Ne pas admettre un tel principe priverait le justiciable de toute possibilité d'un nouvel examen de la situation procédurale alors même qu'il ne peut relever appel et que le terme prévu à l'origine peut être lointain ou être devenu entre-temps sans objet.
Le principe d'une bonne administration de la justice qui fonde le sursis à statuer commande également d'admettre que l'on déclare recevable une demande de révocation de sursis à statuer.
En conséquence, la demande des époux R. et de la société Y. sera déclarée recevable en ce qu'elle tend à voir réexaminer la mesure de sursis à statuer et en sollicite la révocation.

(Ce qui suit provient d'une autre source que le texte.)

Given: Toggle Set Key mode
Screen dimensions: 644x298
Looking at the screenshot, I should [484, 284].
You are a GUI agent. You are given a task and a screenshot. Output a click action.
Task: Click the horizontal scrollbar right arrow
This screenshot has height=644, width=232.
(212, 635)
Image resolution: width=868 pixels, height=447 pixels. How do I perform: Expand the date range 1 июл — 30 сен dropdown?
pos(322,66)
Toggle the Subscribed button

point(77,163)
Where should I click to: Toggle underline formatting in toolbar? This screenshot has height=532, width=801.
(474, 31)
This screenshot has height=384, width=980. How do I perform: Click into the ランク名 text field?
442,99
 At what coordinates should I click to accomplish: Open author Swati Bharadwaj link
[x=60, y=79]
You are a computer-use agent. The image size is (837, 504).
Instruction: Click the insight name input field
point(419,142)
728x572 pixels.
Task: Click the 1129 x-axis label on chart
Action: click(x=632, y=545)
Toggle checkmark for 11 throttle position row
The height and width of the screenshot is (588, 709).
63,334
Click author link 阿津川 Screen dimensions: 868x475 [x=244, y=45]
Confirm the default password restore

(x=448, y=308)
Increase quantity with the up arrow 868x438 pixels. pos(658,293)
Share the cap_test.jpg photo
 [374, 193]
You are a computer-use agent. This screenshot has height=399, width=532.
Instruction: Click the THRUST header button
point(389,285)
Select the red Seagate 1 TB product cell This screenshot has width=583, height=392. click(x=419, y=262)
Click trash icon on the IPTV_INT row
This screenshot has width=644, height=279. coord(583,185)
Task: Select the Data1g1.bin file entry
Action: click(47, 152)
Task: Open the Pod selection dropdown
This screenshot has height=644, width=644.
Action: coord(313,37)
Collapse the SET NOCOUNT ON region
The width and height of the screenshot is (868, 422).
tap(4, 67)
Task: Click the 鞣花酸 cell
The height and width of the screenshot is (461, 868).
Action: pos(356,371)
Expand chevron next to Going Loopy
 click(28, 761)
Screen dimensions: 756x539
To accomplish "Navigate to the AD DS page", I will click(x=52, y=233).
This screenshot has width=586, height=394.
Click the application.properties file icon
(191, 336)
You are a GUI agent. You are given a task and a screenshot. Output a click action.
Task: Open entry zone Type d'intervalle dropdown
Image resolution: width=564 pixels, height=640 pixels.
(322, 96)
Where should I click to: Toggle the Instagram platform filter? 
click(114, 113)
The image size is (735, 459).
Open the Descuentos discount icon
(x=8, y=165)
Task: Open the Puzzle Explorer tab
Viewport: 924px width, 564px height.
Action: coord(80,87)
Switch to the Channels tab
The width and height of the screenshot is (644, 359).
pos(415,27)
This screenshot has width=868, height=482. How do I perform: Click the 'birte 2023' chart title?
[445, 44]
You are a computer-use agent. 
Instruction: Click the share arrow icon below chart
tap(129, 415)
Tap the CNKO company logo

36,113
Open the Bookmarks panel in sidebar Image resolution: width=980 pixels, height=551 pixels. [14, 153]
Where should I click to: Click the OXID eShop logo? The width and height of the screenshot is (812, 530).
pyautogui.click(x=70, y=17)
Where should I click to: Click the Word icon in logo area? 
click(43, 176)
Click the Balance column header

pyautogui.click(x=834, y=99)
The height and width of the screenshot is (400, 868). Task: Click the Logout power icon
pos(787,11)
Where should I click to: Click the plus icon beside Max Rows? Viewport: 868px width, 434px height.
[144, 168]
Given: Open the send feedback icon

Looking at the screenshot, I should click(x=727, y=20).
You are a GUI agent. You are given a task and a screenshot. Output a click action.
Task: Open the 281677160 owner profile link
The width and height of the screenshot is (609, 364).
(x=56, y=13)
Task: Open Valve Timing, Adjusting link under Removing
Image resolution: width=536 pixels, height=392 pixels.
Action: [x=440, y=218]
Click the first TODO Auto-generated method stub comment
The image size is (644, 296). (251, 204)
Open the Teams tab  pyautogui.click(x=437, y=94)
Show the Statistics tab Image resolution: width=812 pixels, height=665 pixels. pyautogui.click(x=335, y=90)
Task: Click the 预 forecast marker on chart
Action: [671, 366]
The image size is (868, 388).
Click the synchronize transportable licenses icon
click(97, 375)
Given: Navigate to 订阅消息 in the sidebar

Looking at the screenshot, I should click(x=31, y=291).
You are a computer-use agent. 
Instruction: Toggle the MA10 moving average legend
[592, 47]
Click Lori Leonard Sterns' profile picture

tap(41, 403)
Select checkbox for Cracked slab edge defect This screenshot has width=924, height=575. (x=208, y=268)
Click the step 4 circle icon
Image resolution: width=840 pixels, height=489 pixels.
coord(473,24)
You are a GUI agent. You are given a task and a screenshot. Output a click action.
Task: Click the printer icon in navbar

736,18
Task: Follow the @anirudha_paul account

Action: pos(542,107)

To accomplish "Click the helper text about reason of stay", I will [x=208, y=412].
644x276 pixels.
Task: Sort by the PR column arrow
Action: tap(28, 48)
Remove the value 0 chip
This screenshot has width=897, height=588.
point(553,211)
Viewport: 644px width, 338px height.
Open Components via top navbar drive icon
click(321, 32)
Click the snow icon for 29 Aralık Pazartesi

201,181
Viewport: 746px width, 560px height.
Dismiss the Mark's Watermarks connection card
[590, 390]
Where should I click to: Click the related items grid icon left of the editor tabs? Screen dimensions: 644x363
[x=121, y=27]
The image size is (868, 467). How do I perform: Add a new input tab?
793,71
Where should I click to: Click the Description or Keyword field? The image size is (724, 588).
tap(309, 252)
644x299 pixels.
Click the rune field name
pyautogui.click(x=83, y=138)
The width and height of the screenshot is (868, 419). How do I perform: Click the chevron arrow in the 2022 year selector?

Il convient donc d'examiner le bien-fondé de cette demande au regard notamment de l'évolution des faits et de la cause et des éléments nouveaux soumis à l'appréciation du Tribunal.
* Sur le bien-fondé de la demande de révocation du sursis à statuer,
Les demandeurs allèguent de nouveau de la non-incidence de la procédure pénale en cours sur la présente instance dans la mesure où elle aurait un objet différent et où il n'y aurait pas de risque de contrevenir au principe de la réparation intégrale.
Ils font valoir notamment que la présente instance est intentée contre la banque Z. et non contre a. G., que la condamnation préalable de ce dernier n'est pas nécessaire et qu'une condamnation de celui-ci qui ne fait pas de doute serait sans incidence, de même qu'une relaxe, fort improbable eu égard à ses aveux. Ils insistent également sur le fait qu'est également recherchée la responsabilité contractuelle de la banque et que ce dernier point peut, le cas échéant, déjà être jugé si le Tribunal devait par extraordinaire considérer que la responsabilité de la banque du fait des agissements de son préposé dépendait de l'action pénale.
Comme déjà mentionné dans le jugement du 3 mars 2022, si dans la présente instance les demandeurs recherchent la responsabilité civile de la société Z. en sa qualité de commettant de son préposé a. G., l'issue de l'action pénale aura nécessairement une incidence sur la présente instance.
En effet, la responsabilité de la banque en sa qualité de commettant ne pourra être engagée qu'en cas de dommage causé par un fait fautif de son préposé commis dans l'exercice de ses fonctions puisqu'à défaut de toute faute d'a. G. dans l'exercice de ses fonctions, la société Z. ne saurait voir sa responsabilité engagée sur le fondement de l'article 1231 alinéa 4 du Code civil.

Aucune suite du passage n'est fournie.